Dois milhões de moradores rurais de SP terão endereço fornecido pelo Google

Parceria com governo cria CEP digital para residências fora do mapa; projeto pode ser levado a favelas

São Paulo

O Google firmou uma parceria com o governo de São Paulo para criar endereços digitais a cerca de 2 milhões de pessoas que moram em áreas rurais e cujas casas não aparecem em serviços de localização como Google Maps e Waze

A iniciativa foi anunciada em evento no Palácio dos Bandeirantes nesta quarta-feira (11).

De acordo com o governo, a parceria vai iniciar o registro de 60 mil quilômetros de estradas que ainda não foram mapeadas nos 645 municípios estaduais.

Gustavo Junqueira, secretário da Agricultura e Abastecimento, segura placa com Plus Code; evento reuniu governo e executivos do Google
Gustavo Junqueira, secretário da Agricultura e Abastecimento, segura placa com Plus Code; evento reuniu governo e executivos do Google - Divulgação/GOVSP

A meta é registrar as casas nos próximos 36 meses. Com a medida, será possível que os cidadãos recebam entregas dos Correios e de varejistas do ecommerce.

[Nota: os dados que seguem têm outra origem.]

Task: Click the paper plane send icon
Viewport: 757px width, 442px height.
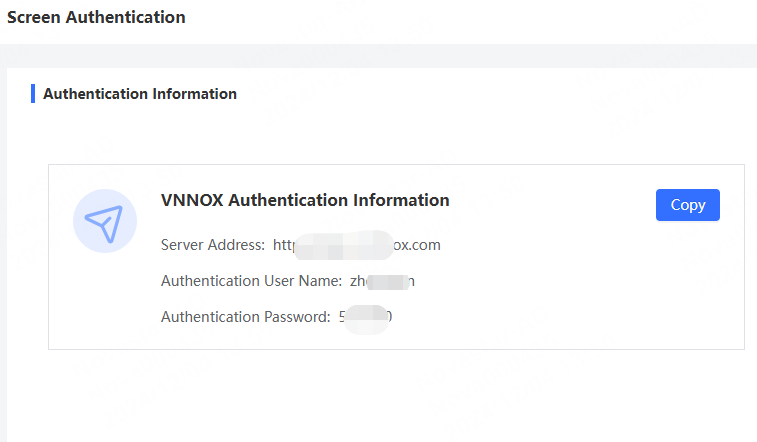Action: (x=105, y=221)
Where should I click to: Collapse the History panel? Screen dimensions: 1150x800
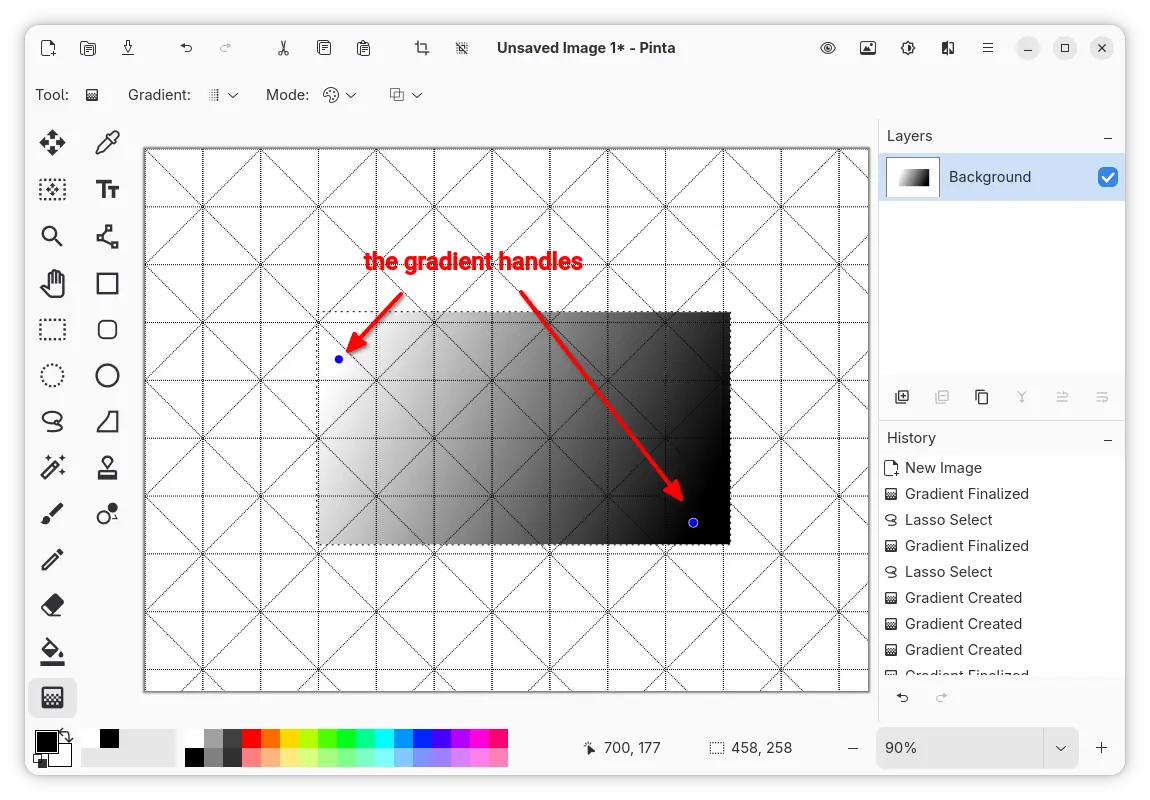(x=1107, y=439)
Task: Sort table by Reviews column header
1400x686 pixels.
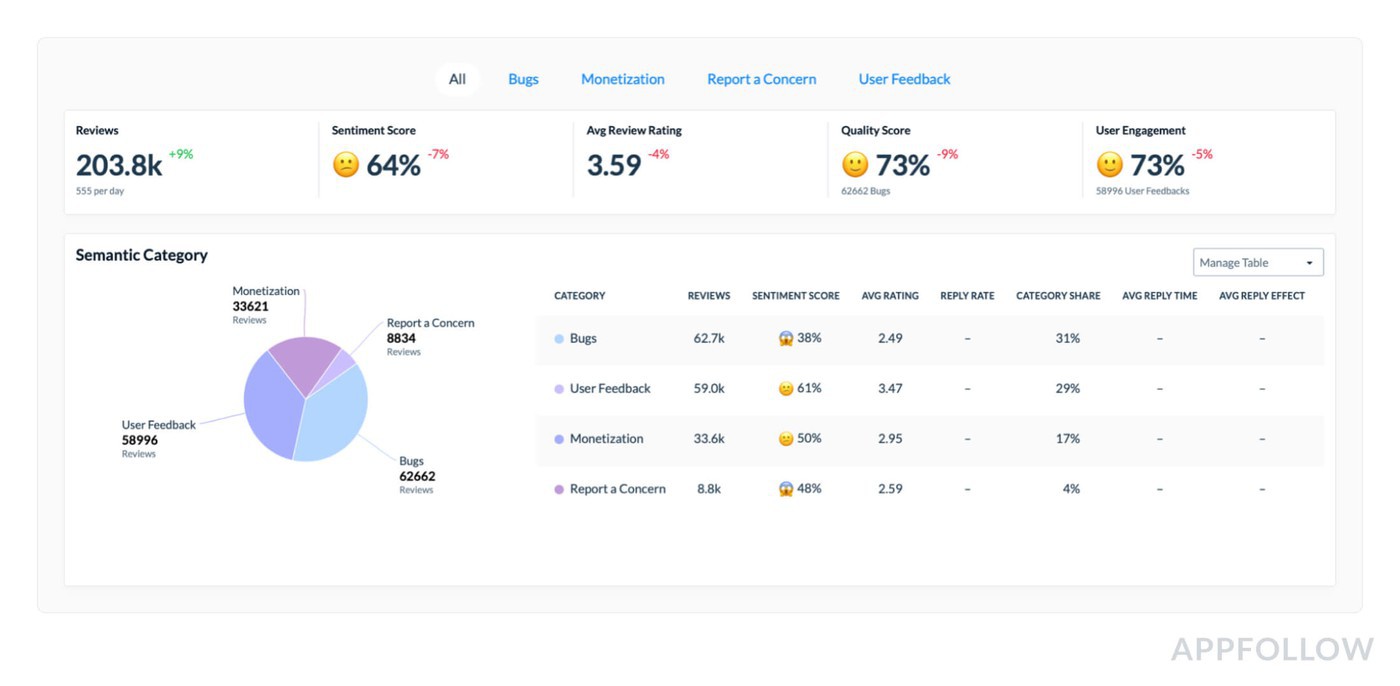Action: pos(708,296)
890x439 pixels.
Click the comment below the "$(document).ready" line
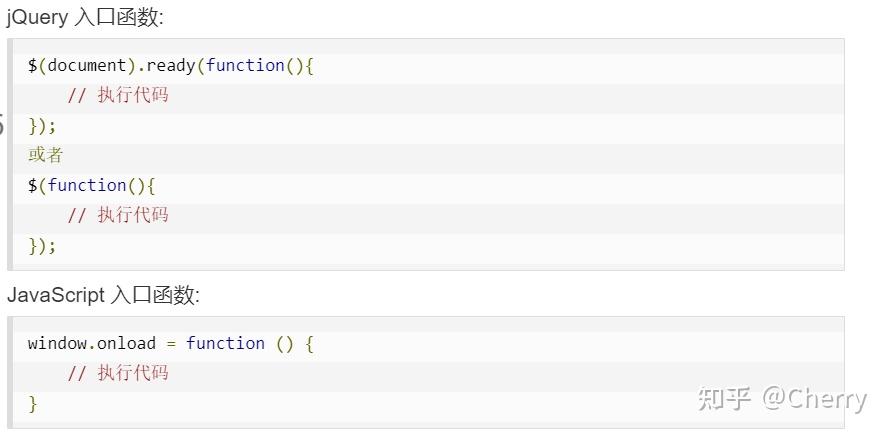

Já as estradas serão mapeadas em parceria com a Secretaria de Agricultura, que tem um programa em curso chamado Rotas Rurais.

A parceria prevê interoperabilidade técnica entre dados georreferenciais já coletados pelo poder público (como do Cadastro Ambiental Rural) e o Plus Code, um código universal para localização. O recurso do Google simplifica em poucos caracteres coordenadas de latitude e longitude com precisão de três metros quadrados.

A ferramenta é gratuita, e qualquer pessoa que quiser descobrir o código de um endereço pode procurá-lo em um mapa no site do Plus Codes na internet.

Na parceria, produtores rurais que hoje não têm endereço poderão receber uma placa em casa com uma sequência numérica (como 97WQ+R4F, endereço do Palácio dos Bandeirantes, por exemplo).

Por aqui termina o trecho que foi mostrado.